Exercise:
Using the data below, show every line where the word "resolution" occurs.

Entries taken from a collection
※
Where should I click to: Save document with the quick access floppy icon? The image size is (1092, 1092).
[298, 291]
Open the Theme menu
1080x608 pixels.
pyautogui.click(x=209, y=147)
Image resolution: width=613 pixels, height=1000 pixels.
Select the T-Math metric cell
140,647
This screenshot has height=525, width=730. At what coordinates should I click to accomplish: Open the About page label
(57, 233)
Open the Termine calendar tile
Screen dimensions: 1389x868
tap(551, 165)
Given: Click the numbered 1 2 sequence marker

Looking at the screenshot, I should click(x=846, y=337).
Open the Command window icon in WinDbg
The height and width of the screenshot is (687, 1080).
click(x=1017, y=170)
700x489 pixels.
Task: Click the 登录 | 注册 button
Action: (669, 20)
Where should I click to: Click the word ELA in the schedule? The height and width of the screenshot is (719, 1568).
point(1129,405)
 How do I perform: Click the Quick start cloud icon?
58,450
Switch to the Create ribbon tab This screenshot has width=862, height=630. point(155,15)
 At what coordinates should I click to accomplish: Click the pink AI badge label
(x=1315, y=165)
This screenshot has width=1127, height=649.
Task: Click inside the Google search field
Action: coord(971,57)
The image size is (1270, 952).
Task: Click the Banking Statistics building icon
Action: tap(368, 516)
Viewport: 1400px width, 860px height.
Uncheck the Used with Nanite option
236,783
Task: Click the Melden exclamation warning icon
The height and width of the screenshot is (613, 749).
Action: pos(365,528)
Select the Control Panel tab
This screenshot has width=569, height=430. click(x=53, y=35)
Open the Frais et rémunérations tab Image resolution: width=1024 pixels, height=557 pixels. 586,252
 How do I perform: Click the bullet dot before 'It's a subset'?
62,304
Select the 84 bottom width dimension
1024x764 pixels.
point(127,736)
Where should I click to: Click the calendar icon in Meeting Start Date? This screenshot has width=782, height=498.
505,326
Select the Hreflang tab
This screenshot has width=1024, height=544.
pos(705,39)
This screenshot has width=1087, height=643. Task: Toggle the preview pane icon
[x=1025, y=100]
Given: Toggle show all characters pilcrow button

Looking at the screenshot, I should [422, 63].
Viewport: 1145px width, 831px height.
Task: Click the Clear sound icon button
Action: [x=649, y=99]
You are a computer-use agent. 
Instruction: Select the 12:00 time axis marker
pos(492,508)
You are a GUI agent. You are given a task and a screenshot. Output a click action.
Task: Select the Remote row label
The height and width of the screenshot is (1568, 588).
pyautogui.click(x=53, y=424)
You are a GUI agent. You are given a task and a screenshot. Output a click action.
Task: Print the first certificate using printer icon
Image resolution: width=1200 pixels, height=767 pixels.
※
Response for this exercise:
Image resolution: width=613 pixels, height=1000 pixels.
Open the Frais et rémunérations tab Image resolution: width=1024 pixels, height=557 pixels. 586,252
Image resolution: width=1200 pixels, height=767 pixels.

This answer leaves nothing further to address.